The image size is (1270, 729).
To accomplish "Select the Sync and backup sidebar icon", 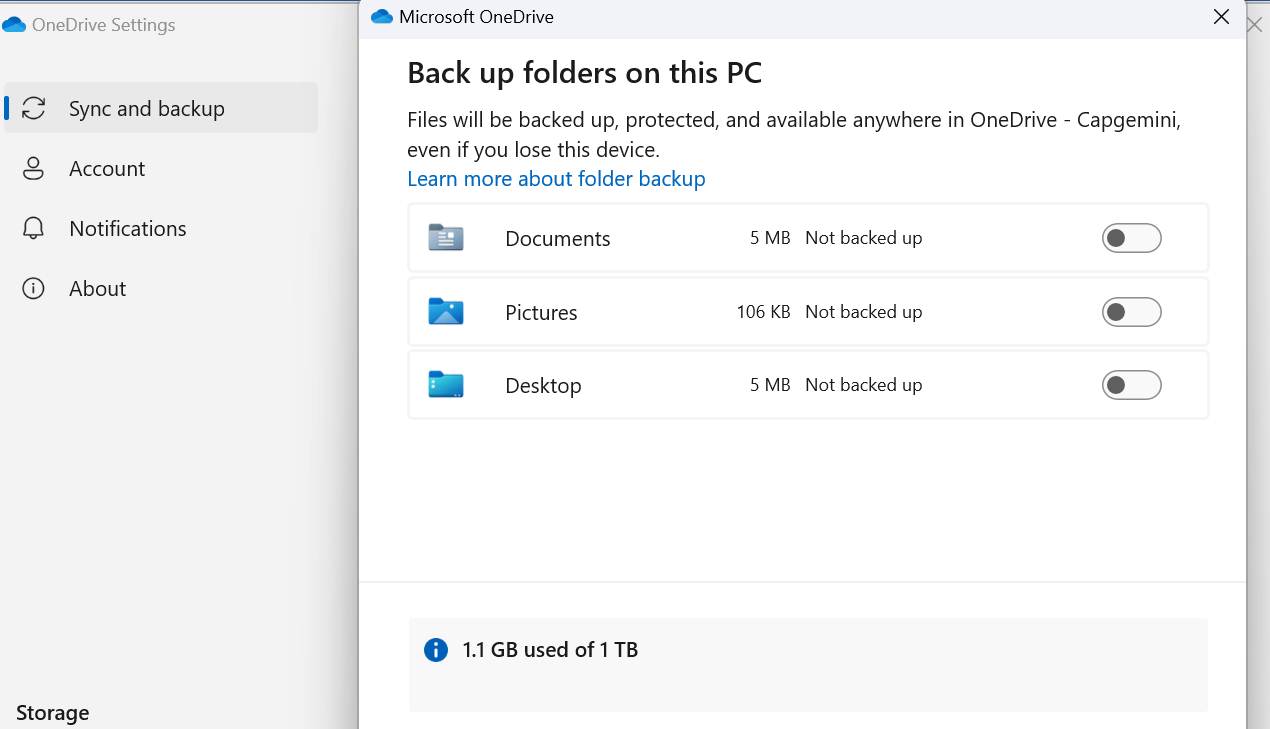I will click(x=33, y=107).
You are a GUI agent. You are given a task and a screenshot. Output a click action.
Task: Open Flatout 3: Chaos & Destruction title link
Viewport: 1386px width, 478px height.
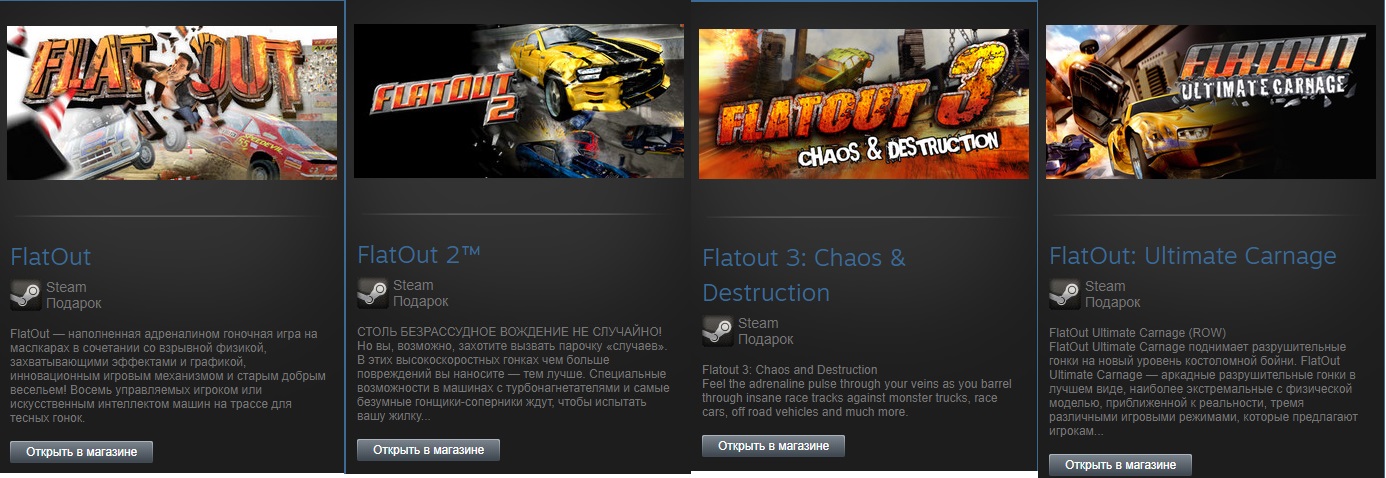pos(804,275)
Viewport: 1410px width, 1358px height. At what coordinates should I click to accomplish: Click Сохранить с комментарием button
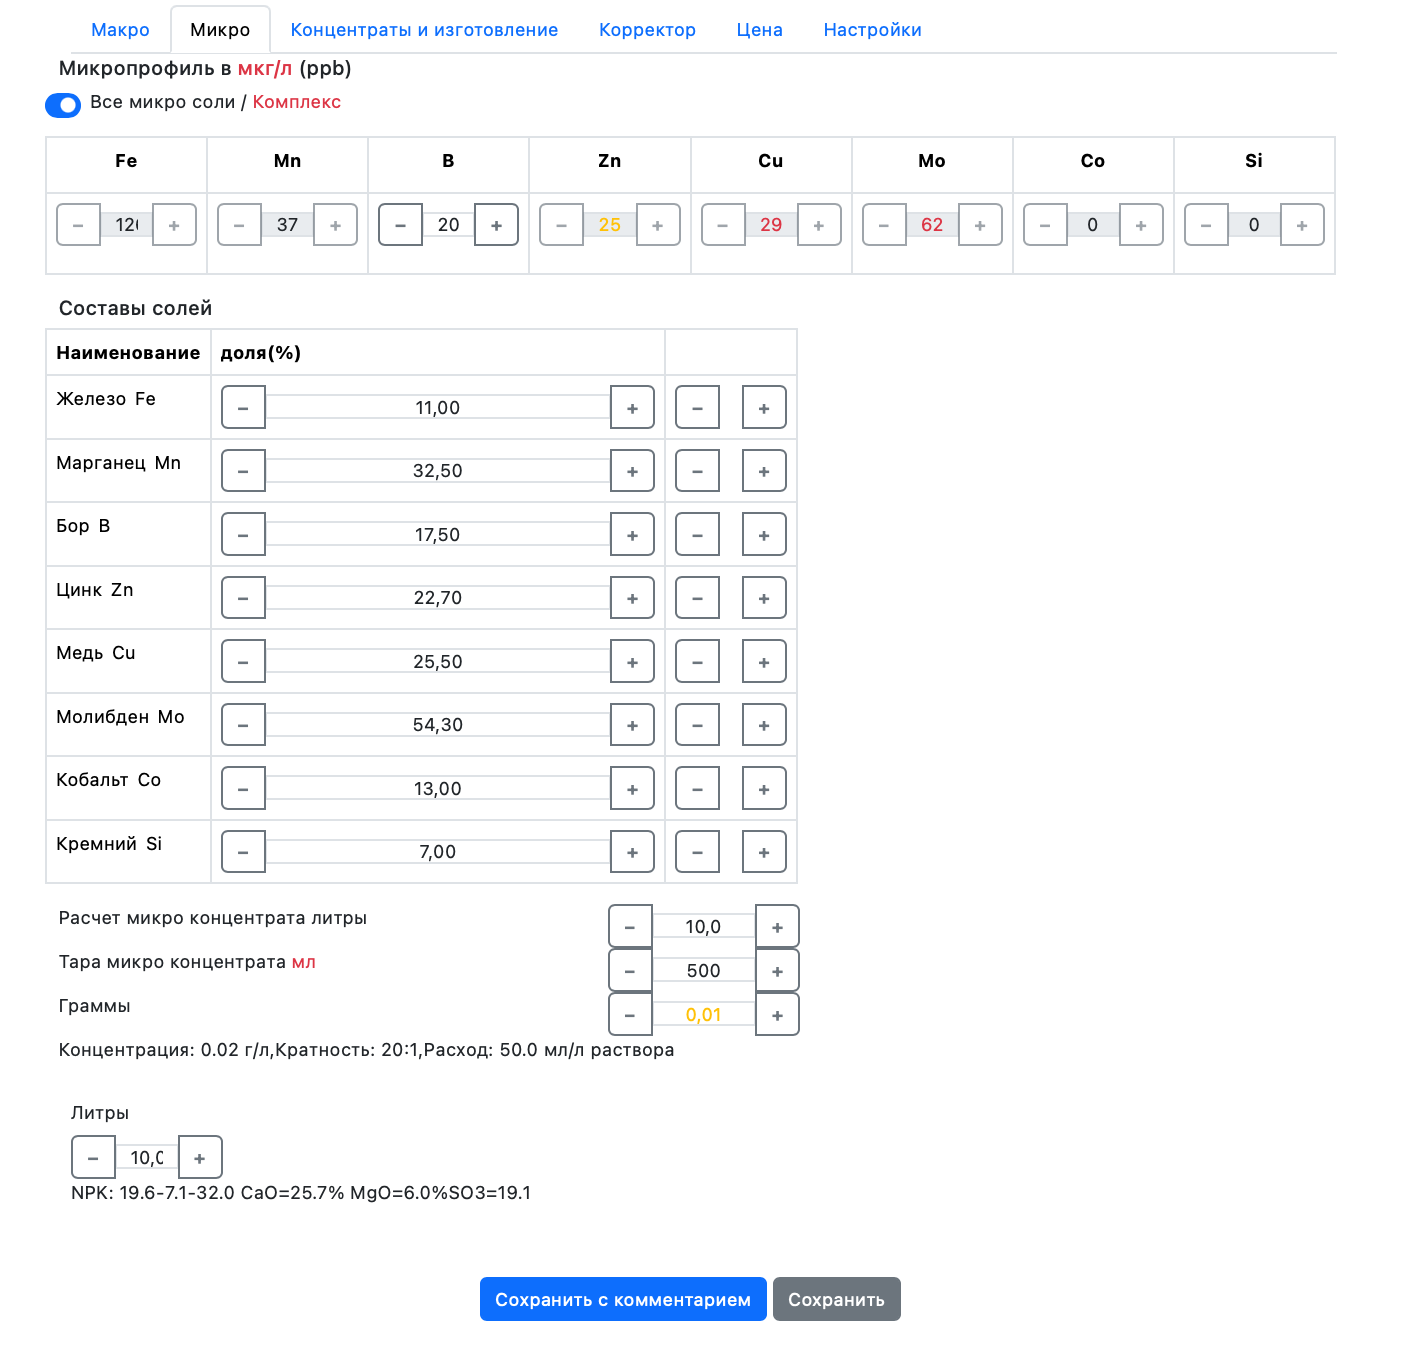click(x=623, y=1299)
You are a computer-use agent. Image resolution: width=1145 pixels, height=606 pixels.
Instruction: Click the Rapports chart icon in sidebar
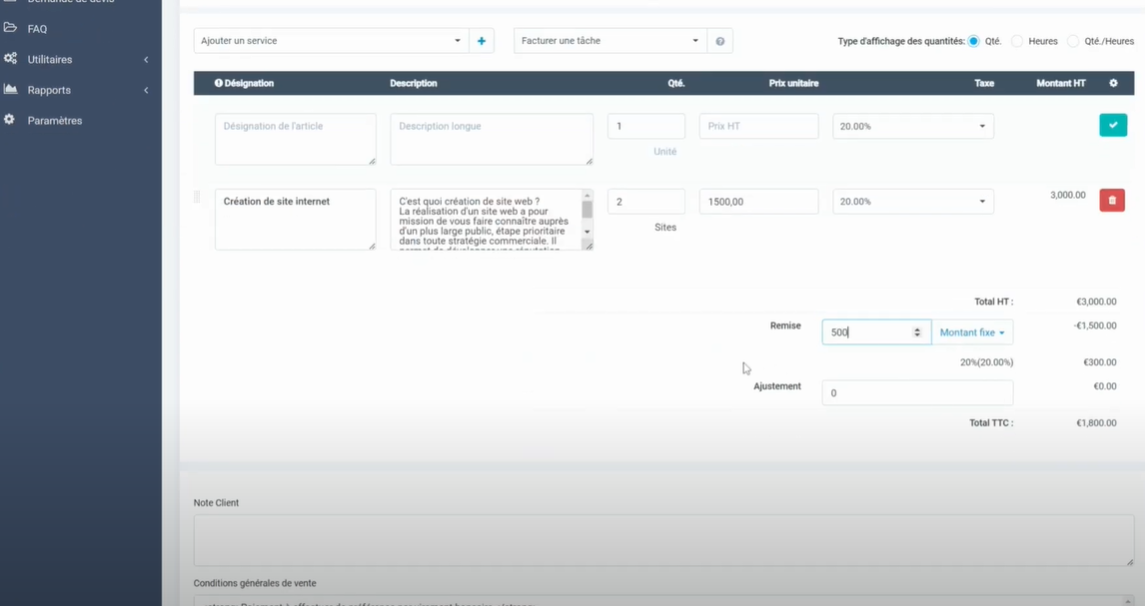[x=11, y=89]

Stated goal: Rewrite the records from the line with "Viewport: 1410px width, 1358px" through the end of the records, replacing "button" with "control" and keeping everything else the same. Leave the pictures out.

Task answer:
Viewport: 1410px width, 1358px height. At what coordinates should I click to accomplish: Click Сохранить с комментарием control
click(x=623, y=1299)
You are a computer-use agent. Image resolution: width=1145 pixels, height=606 pixels.
Instruction: Click the Rapports chart icon in sidebar
[x=11, y=89]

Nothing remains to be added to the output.